LONDON, Aug 20 (AFP): Stephen Byers, a former British cabinet minister who remains close to Prime Minister Tony Blair, appealed Sunday for the inheritance tax to be scrapped.
The Byers appeal in The Sunday Telegraph was viewed by the newspaper as a political bomb detonated under Blair's likely successor finance minister Gordon Brown, who it believes would oppose such a move.
"Inheritance tax should be abolished," wrote Byers, a former transport secretary.
Byers said the controversial tax, levied on all estates worth more than 285,000 pounds (418,000 euros or 536,000 dollars), was "a penalty on hard work, thrift and enterprise."
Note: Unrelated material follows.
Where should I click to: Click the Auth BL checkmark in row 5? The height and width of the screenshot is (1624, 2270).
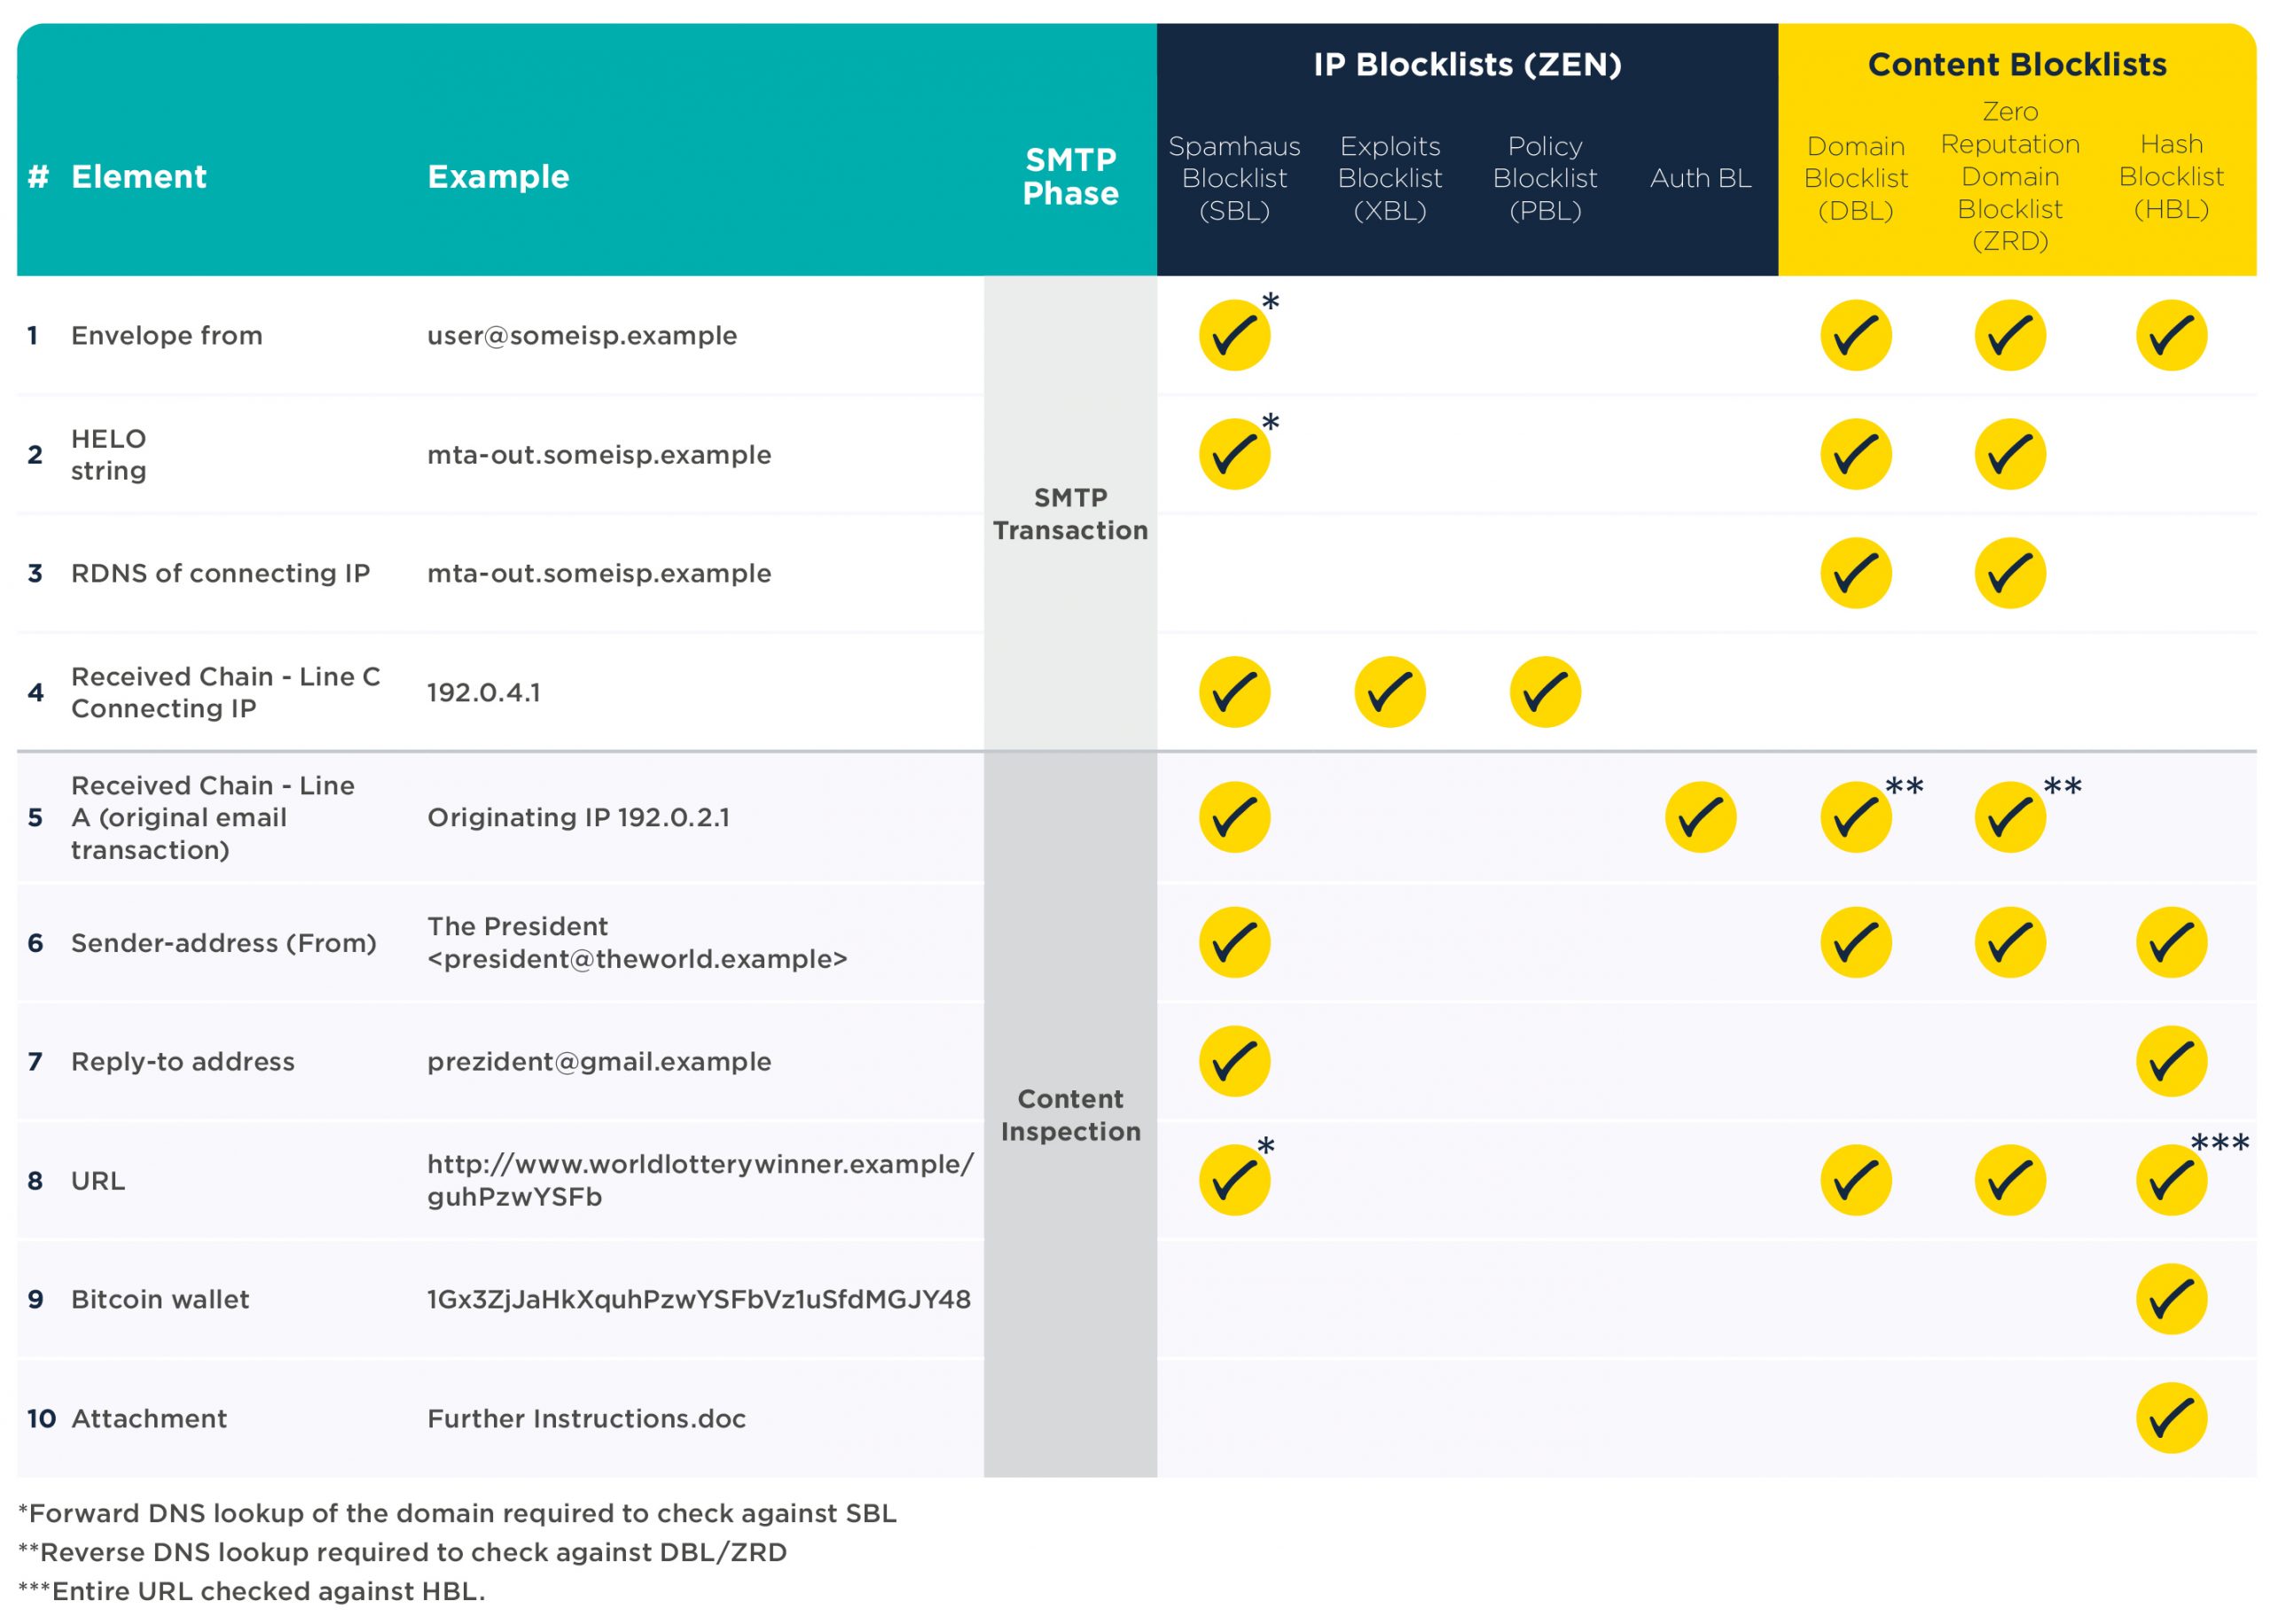click(x=1700, y=817)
He warned that soaring house prices threatened to bring millions more within the "net" of inheritance tax, which was designed to target the very wealthy rather than ordinary families.
Scrapping inheritance tax would enable Blair's successor to show that New Labour's middle class electors had not been forgotten, he added.
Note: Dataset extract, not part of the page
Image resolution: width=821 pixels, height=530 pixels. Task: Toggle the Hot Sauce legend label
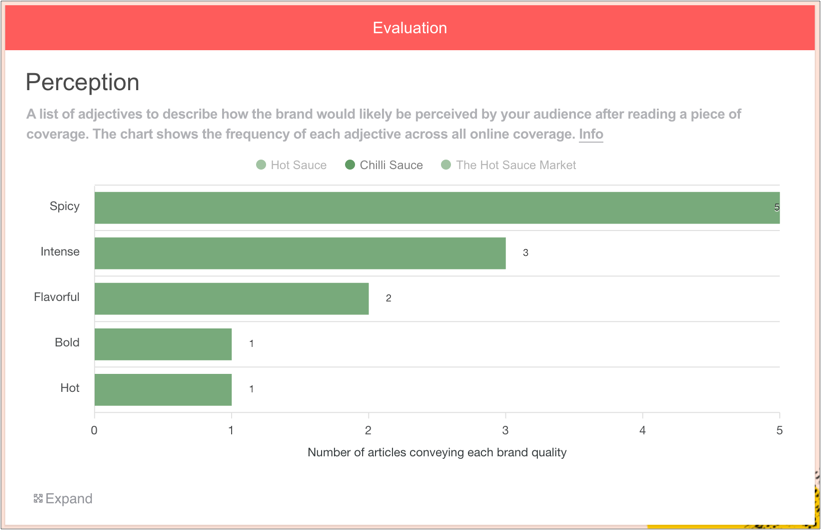click(298, 165)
"We know that Tony Blair will stand down at some stage before the next election," he wrote.
"The danger for Labour in electoral terms has always been that when he departs from Downing Street voters will feel that the pragmatic and modernising approach of New Labour has gone with him.
"The challenge for his successor is to demonstrate that this is not the case and to show that they are in touch with the British people.
The abolition of inheritance tax "would show that New Labour is prepared to look again at the tax system to ensure that it is grounded in fairness and reflects the modern world in which we live," he said.
Byers also suggested rises in "green" taxes to fund the move. The Treasury estimates that inheritance tax will raise 3.6 billion pounds in the current financial year.
The number of people who have been forced to pay inheritance tax has more than doubled since 1997, leading to charges that the government has used it as a "stealth" tax.
Some 37,000 paid the tax last year, up from 18,000 in the year Labour came to power, according to government figures.
A spokesperson at Brown's department of the treasury insisted that inheritance tax was "fair" and that an 18 pence increase on gasoline duty would be necessary to plug the gap left by its abolition.
A Treasury source played down Byers' importance, dismissing him as a junior member of parliament.